Os carros coloridos dos anos 80 foram substituídos por SUVs cinzas, pretas, brancas ou, se o dono for muito ousado, um vermelho-bordô.
Essas tendências estéticas, obviamente, vão muito além de um padrão arquitetônico. Penso que elas refletem uma mentalidade do nosso tempo: uma tentativa de padronizar nossas vidas, de modo que fiquem mais “instagramáveis” limpas, impecáveis, ao mesmo tempo, chatas e sem identidade.
O problema vai um pouco além da estética insustentável de uma vida teatralizada. A questão é que tudo isso serve não para si, mas para os outros. Para que os outros achem que sua vida é impecável, para que acreditem que sua rotina é extraordinária.
E aí entramos em outra seara igualmente problemática, engatilhada pelas mídias sociais: estamos consumindo conteúdo de pessoas com vidas inventadas, para parecerem mais ricas, mais magras, mais fortes, mais novas do que realmente são.
Por exemplo: Em 2023, o mercado de luxo atingiu a incrível marca de 74 bilhões de dólares no Brasil. Mas o interessante nesse dado é que o aumento do faturamento de marcas mundialmente conhecidas por seus altos preços não foi movido apenas pelas altas castas sociais, e sim principalmente pela classe média: mais de 70%.
Paralelamente, a geração Z sofre com um dos maiores índices de inadimplência. As causas dessa inadimplência são, em sua maioria, compras de itens visíveis: eletrônicos, roupas e carros importados.
Outro levantamento da ANBC mostra que 32% da geração Z (até 21 anos) já está endividada, com valor médio de dívida de R$ 1.676. Entre os millennials (22–37 anos), 40% têm dívidas, com tíquete médio de R$ 3.737. Tudo isso para sustentar uma suposta aparência de sucesso e riqueza que, na verdade, são apenas posts.
Essa padronização estética com ar “clean”, aliada ao consumo irresponsável de bens que não passam de dívidas de cartão de crédito, estão intrinsecamente interligados: são fruto de uma crise coletiva que, sendo justo, não começou com a geração Z, mas foi potencializada pelas mídias sociais e, portanto, possui maior impacto nas gerações mais jovens.
Estamos consumindo um estilo de vida de outras pessoas que sequer sustentam o estilo de vida que pregam. O coach de Alphaville que anda de Ferrari ou jatinho alugado, que vende cursos sobre como vender cursos para pessoas que querem vender cursos.
Enquanto isso, ficamos todos parecidos. Estamos morando em casas e apartamentos parecidos e perdendo nossa autenticidade para figuras igualmente inautênticas e endividadas.
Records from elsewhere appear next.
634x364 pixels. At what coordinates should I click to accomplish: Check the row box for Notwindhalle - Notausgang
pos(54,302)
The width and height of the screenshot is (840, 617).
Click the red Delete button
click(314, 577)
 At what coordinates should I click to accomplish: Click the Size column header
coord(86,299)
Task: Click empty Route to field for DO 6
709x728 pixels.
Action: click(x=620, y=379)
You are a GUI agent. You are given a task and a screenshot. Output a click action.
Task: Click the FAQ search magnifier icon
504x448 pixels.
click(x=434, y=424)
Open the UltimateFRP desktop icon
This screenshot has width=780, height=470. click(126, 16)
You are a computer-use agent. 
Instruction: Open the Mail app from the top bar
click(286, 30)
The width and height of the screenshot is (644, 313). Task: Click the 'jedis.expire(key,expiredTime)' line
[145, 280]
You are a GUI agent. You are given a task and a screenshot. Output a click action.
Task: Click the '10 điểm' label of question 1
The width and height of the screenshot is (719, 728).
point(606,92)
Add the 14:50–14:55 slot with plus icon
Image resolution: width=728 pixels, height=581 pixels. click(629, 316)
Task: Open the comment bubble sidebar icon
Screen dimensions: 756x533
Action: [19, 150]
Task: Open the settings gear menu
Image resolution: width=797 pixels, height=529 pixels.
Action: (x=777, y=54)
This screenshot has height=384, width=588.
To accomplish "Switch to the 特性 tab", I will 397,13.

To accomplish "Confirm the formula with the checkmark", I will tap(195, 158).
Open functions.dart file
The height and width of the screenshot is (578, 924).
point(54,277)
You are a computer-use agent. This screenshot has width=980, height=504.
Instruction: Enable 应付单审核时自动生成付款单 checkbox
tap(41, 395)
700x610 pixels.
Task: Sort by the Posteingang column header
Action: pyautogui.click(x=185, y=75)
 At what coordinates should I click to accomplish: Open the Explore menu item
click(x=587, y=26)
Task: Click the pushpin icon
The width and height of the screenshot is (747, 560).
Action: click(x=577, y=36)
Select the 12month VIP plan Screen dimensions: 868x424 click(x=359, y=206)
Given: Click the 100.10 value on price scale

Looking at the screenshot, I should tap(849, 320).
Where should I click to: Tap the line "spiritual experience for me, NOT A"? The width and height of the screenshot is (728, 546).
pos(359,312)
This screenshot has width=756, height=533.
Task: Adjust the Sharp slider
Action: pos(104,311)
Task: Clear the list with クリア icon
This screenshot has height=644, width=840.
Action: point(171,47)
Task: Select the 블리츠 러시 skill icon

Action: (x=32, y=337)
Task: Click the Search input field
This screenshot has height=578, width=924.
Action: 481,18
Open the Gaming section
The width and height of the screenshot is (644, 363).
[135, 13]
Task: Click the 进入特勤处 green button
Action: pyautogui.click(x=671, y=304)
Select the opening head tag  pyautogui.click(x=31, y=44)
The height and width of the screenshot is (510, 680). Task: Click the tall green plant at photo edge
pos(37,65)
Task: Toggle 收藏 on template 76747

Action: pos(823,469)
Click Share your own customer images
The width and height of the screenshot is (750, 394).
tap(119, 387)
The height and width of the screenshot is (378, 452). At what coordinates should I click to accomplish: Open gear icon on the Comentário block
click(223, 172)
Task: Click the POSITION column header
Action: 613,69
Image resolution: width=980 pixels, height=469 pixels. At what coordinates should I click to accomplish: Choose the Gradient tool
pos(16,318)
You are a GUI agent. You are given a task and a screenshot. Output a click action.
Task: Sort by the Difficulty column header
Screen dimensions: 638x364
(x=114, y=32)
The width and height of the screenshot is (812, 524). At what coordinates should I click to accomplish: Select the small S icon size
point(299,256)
Esse suposto ideal estético e instagramável tem um custo muito alto, para além das dívidas do cartão de crédito: o custo emocional e social de estarmos, coletivamente, caindo em uma vala comum, como brinquedos fabricados.
Talvez o futuro dos filtros de barro e dos sofás de camurça seja virar peça de museu, junto com o bom senso. A boa notícia é que, quando tudo for igual, o mínimo traço de autenticidade vai parecer uma revolução.